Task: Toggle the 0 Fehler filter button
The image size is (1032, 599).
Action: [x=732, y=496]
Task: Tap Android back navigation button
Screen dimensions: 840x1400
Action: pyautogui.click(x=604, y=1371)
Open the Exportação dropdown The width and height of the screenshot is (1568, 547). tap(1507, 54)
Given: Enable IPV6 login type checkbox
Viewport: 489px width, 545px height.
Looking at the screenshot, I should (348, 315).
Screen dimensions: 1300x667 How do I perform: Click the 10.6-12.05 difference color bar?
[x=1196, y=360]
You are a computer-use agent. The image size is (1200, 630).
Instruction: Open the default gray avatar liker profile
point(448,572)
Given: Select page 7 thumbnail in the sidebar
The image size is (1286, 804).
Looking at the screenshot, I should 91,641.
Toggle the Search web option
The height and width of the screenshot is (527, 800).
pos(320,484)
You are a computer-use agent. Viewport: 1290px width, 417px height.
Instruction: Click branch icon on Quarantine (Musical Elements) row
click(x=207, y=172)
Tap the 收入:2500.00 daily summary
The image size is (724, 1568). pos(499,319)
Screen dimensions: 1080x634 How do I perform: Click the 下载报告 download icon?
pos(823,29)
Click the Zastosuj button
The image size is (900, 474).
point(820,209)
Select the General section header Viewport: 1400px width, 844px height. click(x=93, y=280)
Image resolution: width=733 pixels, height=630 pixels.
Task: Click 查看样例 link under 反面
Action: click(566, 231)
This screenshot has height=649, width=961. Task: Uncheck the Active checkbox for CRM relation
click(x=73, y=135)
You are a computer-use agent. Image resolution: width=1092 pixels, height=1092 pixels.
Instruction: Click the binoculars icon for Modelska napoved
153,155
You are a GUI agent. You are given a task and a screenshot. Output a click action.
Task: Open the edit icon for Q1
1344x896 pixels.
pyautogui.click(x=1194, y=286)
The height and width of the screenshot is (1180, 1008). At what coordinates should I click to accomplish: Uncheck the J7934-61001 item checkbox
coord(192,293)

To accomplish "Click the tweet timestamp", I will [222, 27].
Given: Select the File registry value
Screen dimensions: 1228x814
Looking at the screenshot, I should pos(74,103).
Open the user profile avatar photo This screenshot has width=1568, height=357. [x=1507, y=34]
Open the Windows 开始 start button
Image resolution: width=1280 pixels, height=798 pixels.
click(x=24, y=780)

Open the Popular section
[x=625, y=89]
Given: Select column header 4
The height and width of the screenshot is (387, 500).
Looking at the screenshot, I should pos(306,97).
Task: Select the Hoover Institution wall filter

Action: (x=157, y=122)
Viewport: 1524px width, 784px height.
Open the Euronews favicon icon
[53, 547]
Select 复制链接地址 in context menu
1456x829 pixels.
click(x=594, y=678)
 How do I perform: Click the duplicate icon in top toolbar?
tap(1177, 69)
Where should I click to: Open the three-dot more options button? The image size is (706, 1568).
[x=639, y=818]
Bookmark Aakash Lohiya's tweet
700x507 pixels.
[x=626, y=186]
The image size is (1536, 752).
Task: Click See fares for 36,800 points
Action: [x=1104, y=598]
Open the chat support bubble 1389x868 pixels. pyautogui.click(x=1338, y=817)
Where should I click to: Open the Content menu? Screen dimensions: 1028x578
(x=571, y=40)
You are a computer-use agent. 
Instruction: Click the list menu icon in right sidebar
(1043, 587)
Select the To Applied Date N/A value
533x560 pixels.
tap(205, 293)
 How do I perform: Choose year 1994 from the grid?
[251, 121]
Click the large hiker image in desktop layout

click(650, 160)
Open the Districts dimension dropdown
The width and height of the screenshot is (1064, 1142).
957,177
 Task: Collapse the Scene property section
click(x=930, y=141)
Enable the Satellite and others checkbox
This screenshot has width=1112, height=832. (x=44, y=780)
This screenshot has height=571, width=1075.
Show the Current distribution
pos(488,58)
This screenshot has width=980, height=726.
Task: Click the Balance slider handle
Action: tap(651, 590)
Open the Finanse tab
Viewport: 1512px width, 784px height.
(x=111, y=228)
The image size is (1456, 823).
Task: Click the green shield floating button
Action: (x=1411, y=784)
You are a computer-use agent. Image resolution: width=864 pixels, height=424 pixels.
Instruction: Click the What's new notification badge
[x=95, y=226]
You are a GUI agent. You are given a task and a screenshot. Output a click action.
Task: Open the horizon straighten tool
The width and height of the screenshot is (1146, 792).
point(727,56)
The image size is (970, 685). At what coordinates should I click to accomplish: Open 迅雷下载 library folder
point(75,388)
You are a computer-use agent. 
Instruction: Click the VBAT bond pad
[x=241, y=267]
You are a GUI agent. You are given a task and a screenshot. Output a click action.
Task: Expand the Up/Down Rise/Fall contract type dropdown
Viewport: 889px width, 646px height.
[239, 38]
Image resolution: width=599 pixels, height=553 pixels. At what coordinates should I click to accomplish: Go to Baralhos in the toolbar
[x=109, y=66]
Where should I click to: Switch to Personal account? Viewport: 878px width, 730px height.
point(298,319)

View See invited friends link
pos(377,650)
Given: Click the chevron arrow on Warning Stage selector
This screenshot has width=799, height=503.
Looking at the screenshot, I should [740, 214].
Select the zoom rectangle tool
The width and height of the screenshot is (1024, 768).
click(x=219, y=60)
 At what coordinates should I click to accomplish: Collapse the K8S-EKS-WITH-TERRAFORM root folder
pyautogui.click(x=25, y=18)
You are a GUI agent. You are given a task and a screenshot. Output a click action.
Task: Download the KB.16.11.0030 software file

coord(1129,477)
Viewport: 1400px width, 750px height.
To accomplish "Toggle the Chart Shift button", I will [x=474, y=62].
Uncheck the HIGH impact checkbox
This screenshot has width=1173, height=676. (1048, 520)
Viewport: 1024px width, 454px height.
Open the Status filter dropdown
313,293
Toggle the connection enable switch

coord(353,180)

....

- [Exercise details]:
The required output is each line from the one with "Select the zoom rectangle tool" through the end of the material above, repeated exactly with both ends included.

- [Response box]:
Select the zoom rectangle tool
The width and height of the screenshot is (1024, 768).
click(x=219, y=60)
 At what coordinates should I click to accomplish: Collapse the K8S-EKS-WITH-TERRAFORM root folder
pyautogui.click(x=25, y=18)
You are a GUI agent. You are given a task and a screenshot. Output a click action.
Task: Download the KB.16.11.0030 software file

coord(1129,477)
Viewport: 1400px width, 750px height.
To accomplish "Toggle the Chart Shift button", I will [x=474, y=62].
Uncheck the HIGH impact checkbox
This screenshot has width=1173, height=676. (1048, 520)
Viewport: 1024px width, 454px height.
Open the Status filter dropdown
313,293
Toggle the connection enable switch

coord(353,180)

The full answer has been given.